The above information was used as the basis to construct a 3D model of the battle scene, as well as annotations for the Irish Volunteers and the British forces, weapons, and buildings at Northumberland Road and the adjacent streets. The purpose of this visualisation is not to present an exact representation of the battle. Rather, it is a tool to investigate alternative interpretations, as well as provide a case study to engage in ongoing interdisciplinary debates regarding the nature of digital reconstructions (Bentkowska-Kafel et al. 2012; Clark 2010; Kensek et al. 2004). The 3D model was constructed in 3ds Max 2015 (Autodesk 2015) (fig. 2, 3) and was migrated to the game engine Unity3D (2015) in order to enable a navigable in-browser 3D world for users to explore. The first version of the virtual world (November 2015) used all the capabilities of Unity Web Player (fig. 4). However, given the limited support of NPAPI, the plugin framework that Unity Web Player uses to enable detailed and high resolution models to properly function in web browsers, the second version (February 2016) implemented WebGL technology, which at the time of writing this paper, only supports light-weight applications. Therefore, most models of the virtual world had to be optimised, while detailed models of the city that provide contextual information for the Battle had to be omitted (fig. 5). Users of the virtual environment are able to navigate the world in first person-mode, while not having in-world representation in order to avoid modern figures being visible in the battle field.
The digital simulation of the Battle of Mount Street Bridge provides a novel methodology for knowledge production and understanding in historical research demonstrating how computer-based simulations can augment traditional approaches in historical datasets, enhance the interpretive process, and potentially provide answers in complicated research questions. It was the process of producing the digital simulation and not simply the end-product that provided valuable answers to our questions.
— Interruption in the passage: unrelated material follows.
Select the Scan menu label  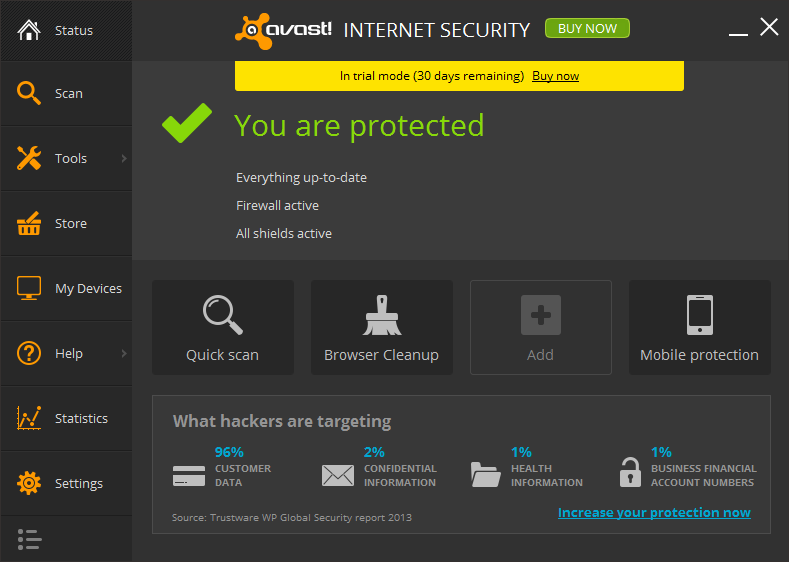pos(69,94)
Once the model was completed, however, new research questions emerged, as historians interested in the period, as well as the public, began interacting with the model.
Future development of the project includes embedding narratives about in-world objects (buildings, avatars etc.), contextual information and decisions, animations of the broad contours of the battle, an AI simulation of key events, and a Mixed-Reality application tailored to the general public and secondary school students.